Female general: Ability, confidence propel career

(Continued)

AIR FORCE ACADEMY, Colo. —

"I think we're on to something here," she said.

The academy opened its doors to women in 1976, and Johnson enrolled the next year, in "the bow wave of history," she said.

She became the school's first female Rhodes scholar and first female cadet wing commander. She played varsity basketball all four years at the academy and is the women's second-highest all-time scorer with 1,706 points.

Not everyone was happy to see women as cadets, she said.

"When I showed up, it was about change, and not everybody is happy about change," she said.

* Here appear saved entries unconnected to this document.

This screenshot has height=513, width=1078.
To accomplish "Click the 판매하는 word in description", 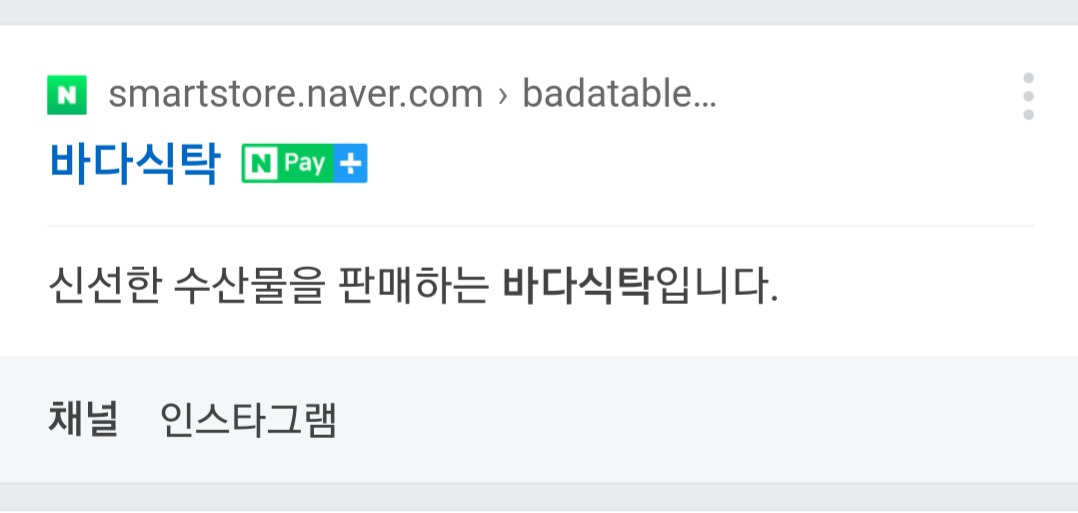I will [414, 285].
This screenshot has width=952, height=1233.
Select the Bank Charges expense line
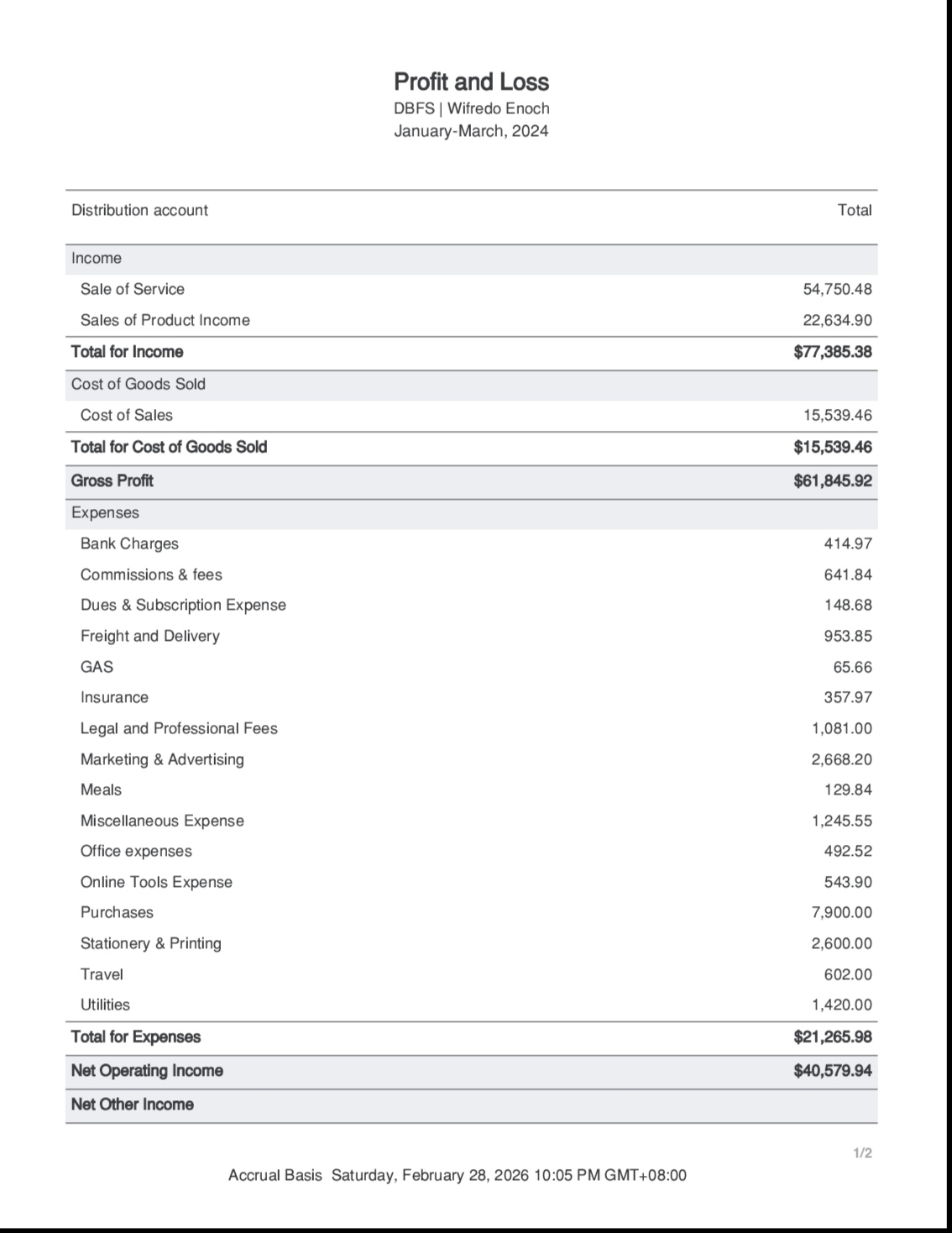[x=471, y=543]
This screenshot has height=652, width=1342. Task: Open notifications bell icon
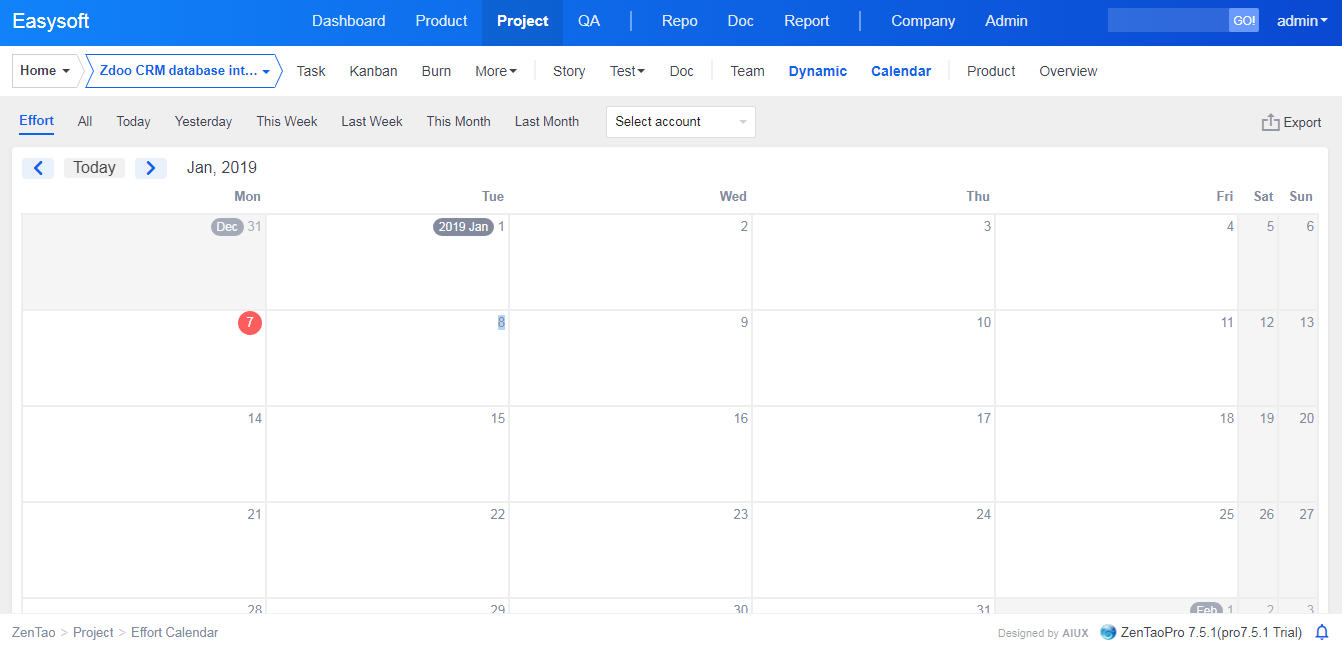1322,632
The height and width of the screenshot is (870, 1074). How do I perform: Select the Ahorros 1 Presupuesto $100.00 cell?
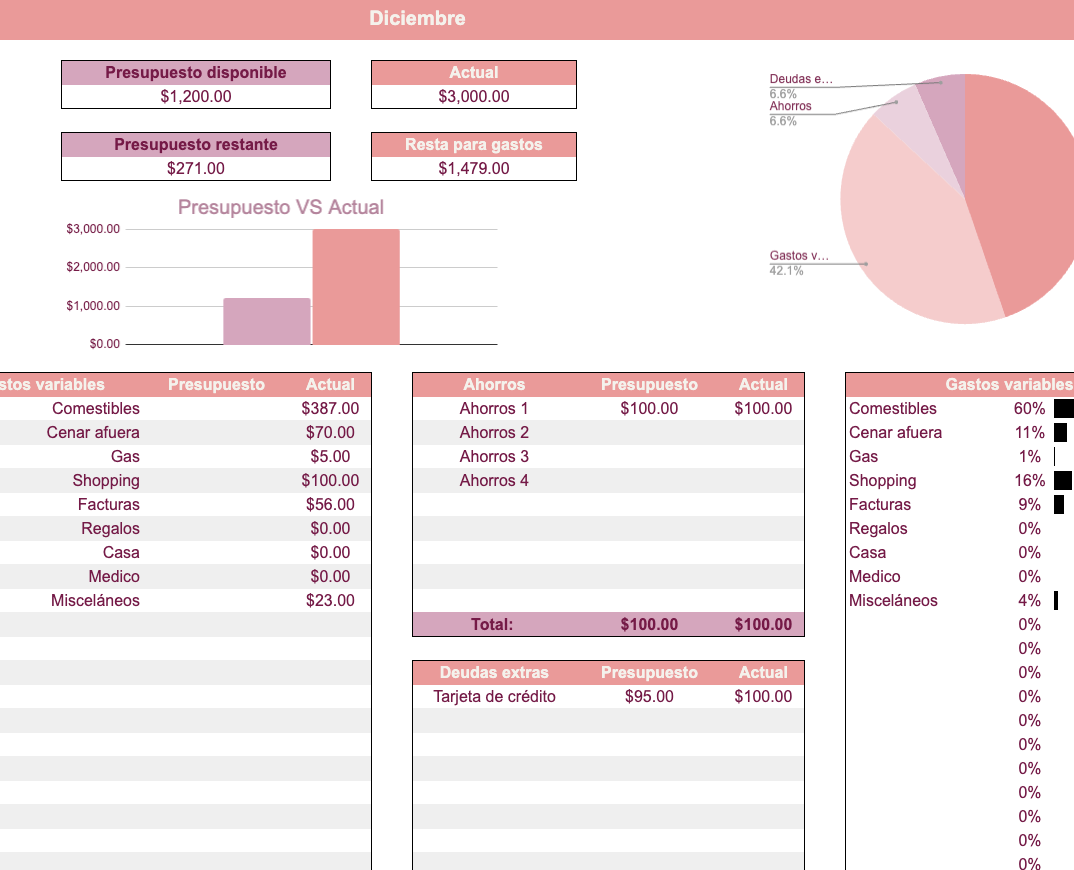[x=649, y=409]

Johnson said she proved her worth at the controls of jet-powered C-141 cargo planes and KC-10 aerial fueling planes, and in her 20s, often commanded aircraft crews of men old enough to be her father.

"That opens a lot of doors," she said.

Coast Guard Rear Adm. Sandra Stosz was the first woman to lead a U.S. military academy, becoming superintendent of the Coast Guard Academy in New London, Conn., in 2011. Johnson is the first woman to be superintendent at any of the three best-known academies, Army, Navy and Air Force.

Johnson said she's grateful for the opportunity to lead the academy.

"It's kind of an amazing closure to be the superintendent of my alma mater."